The Tipping Point is a book by Malcolm Gladwell published in 2000. In it, he posited that social trends proliferate in the same way as epidemics and that asurprisingly small number of people can bring it about. Gladwell describes three factors required for this to take place: 1) influencers, 2) a “sticky” idea, and 3) the proper context. Influencers are connectors, gurus, and salesmen who serve as persuaders to provide the idea’s rationale. The stickiness of an idea has to do with how well it excites the hearer which, in turn, has to do with how likely the hearer is to pass the idea along. The context relates to the receptiveness of a population.

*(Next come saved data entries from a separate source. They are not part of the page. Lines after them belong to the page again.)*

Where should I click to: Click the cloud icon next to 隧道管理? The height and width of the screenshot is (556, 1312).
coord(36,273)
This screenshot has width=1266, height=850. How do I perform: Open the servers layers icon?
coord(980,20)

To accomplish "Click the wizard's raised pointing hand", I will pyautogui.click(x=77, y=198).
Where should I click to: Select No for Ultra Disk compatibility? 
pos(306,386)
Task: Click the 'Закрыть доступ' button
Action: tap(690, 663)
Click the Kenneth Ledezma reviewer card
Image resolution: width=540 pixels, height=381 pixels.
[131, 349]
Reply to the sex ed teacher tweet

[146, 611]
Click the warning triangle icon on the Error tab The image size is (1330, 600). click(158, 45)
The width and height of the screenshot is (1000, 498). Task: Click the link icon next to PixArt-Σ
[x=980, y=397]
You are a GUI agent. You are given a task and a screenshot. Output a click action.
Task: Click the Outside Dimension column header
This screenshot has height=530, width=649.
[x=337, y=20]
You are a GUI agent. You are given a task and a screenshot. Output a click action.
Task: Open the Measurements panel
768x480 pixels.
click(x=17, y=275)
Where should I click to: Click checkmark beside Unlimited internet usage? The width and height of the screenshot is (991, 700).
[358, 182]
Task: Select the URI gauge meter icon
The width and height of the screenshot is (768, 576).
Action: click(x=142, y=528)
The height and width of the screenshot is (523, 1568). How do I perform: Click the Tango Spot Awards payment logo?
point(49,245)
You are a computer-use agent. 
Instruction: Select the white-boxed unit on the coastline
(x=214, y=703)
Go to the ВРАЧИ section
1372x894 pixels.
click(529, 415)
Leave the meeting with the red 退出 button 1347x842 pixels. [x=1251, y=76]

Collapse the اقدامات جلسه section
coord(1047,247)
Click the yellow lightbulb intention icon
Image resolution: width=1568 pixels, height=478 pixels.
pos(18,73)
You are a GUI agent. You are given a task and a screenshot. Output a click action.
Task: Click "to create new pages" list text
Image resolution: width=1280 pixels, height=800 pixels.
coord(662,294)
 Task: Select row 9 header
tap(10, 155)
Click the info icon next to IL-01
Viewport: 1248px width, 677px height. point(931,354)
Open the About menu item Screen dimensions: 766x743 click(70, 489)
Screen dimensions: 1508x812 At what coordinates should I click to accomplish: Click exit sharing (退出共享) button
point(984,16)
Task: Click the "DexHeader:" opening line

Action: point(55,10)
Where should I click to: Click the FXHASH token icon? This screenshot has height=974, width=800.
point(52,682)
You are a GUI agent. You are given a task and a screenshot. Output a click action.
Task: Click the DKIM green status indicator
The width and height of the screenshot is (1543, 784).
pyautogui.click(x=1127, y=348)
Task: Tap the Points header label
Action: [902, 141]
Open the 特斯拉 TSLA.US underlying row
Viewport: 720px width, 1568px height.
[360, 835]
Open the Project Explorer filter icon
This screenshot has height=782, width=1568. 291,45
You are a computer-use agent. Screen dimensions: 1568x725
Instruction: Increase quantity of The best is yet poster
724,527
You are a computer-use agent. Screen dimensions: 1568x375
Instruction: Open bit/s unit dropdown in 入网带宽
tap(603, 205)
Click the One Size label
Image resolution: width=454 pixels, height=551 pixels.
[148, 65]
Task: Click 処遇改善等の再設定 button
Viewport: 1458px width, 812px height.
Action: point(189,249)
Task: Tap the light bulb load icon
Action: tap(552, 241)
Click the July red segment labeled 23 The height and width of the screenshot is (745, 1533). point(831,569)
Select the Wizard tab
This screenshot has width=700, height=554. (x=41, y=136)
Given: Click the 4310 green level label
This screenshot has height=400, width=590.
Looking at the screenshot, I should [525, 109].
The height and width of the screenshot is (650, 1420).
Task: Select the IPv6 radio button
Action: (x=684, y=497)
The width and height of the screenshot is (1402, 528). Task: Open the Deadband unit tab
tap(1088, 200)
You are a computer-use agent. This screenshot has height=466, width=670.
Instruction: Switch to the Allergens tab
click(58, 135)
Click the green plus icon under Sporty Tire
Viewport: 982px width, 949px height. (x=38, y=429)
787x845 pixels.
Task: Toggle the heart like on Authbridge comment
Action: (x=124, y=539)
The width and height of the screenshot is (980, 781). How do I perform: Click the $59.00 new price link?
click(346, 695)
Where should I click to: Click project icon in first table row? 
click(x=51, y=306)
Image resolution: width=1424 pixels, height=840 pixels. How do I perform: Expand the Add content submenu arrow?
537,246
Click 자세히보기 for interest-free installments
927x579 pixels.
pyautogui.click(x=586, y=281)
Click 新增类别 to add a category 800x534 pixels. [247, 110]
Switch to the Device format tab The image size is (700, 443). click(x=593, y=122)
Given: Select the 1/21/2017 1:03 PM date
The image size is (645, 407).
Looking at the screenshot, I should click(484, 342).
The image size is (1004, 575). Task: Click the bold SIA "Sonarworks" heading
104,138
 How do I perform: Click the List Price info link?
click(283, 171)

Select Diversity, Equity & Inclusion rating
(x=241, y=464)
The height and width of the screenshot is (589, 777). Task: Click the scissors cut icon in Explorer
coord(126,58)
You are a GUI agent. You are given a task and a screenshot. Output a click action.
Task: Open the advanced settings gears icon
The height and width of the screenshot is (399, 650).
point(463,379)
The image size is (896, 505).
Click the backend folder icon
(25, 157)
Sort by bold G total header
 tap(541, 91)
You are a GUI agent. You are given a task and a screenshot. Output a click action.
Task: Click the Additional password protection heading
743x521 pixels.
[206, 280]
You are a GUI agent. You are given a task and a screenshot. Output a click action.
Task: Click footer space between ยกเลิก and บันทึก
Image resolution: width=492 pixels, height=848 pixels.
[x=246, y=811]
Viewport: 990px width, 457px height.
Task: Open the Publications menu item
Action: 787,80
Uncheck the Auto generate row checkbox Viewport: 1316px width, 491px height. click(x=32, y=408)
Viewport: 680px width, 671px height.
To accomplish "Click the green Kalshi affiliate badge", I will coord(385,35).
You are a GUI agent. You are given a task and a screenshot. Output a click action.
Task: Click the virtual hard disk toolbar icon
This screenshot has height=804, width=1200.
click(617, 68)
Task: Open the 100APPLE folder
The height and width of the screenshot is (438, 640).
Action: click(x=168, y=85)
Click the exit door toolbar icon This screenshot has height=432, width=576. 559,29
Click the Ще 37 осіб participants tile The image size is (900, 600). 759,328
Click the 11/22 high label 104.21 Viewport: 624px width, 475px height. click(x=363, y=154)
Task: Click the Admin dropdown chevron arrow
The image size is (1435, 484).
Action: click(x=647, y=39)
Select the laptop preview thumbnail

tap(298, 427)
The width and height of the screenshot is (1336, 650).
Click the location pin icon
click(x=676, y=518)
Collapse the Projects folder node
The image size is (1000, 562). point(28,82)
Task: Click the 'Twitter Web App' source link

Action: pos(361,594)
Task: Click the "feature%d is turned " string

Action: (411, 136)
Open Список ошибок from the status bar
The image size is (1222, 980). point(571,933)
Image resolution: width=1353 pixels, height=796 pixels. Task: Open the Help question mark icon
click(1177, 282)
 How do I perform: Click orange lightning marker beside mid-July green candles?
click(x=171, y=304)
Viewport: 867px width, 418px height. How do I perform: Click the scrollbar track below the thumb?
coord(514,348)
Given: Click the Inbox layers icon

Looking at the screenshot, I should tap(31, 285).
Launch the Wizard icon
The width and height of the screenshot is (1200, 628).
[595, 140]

Think about the American Revolution in these terms. We can surmise the influencers from our history lessons – Thomas Jefferson, Benjamin Franklin, Sam Adams, George Mason, Patrick Henry, and Thomas Paine come to mind. Actually, the “Founding Fathers” necessarily fall into this category.
An idea like secession from Great Britain is such a radical notion that it would surely stick in the mind of hearers. Many other “sticky” ideas, especially today, are refined through testing and analysis.
Context is an interesting idea. I’d describe it as “good soil,” (to use a biblical phrase) and it refers in general to people conditioned to hear, consider, and adopt the idea. John Adams once said that the American Revolution “… was in the minds and hearts of the people, a change in their religious sentiments of their duties and obligations…. This radical change in the principles, opinions, sentiments, and affection of the people, was the real American Revolution.”
Note the religious overtones ascribed by Adams to the taking up of the Revolution. What is it that prepared this good soil? It is arguably to be attributed to the pulpits of America. (I recommend the book, Political Sermons of the American Founding Era.) Historians Ranke and Bancroft both concluded that John Calvin, a sixteenth century theologian, is the father of America. When the prime minister of England, Horace Walpole, heard of the colonial revolt, he exclaimed, “Cousin America has run off with a Presbyterian parson!”
While there’s no way to know the exact portion of colonists who at the beginning supported the idea of separation from England, estimates range from 5% to 30% with most settling on a 10-12% figure. Gladwell, in his book, suggests that 6% is a tipping point (although he cited no statistical studies).
This has me thinking that, although not broadly recognized, we may be at a tipping point for the idea of abolishing government schools. In terms of tipping point factors, how’s this for a sticky idea:
Government schools are compulsory religious (humanist) education.
They teach a different morality than what Mom & Dad teach at home and they force us to pay for it!
To tip this idea over into the mainstream, we need to be the influencers. We need to suggest in our workplaces, in the public square, and in the market place that government schools are not inevitable, not desirable, and not unassailable. And we need to hammer home the fact that government is forcing us to pay for religious education that is abominable in our eyes.
Last, we may have the context. Because of covidiocy, many public schools shutdown over the last two years, forcing many parent to become much more involved in their children’s schooling. Many have learned, to their horror, of the great wickedness going on in the government’s education of their children. Those who are already homeschooling or otherwise educating their children outside the reach of humanists welcome the swelling of the ranks. Their horror is old news. The newcomers to homeschooling – well, their horror is fresh and raw. Good soil, indeed.
The numbers of children being homeschooled currently exceeds Gladwell’s 6% threshold. Now is the time to provide some additional contextualizing from our pulpits.
Our humanist opponents hate Christ and they hate even more the idea that He is King of kings. John Dewey, in many ways the architect of today’s public schools, wrote, “You can’t make socialists out of individualists. Children who know how to think for themselves spoil the harmony of the collective society….” In the religious creed called the Humanist Manifesto, he wrote, “We are convinced that the time has passed for theism, deism, modernism, and the several varieties of ‘new thought.’” In other words, all competing religions are bunk.
This is a religious war and our opponents are advancing. Their banner displays the sacred cow: “Public Education.” The wickedness on display in America over the past two years is inconceivable apart from a populace thus educated. They are largely unhindered by what passes for the church in America whose pulpits are unwilling to confront obvious evil.
May God have mercy on us for our failure to confront the sacred cow.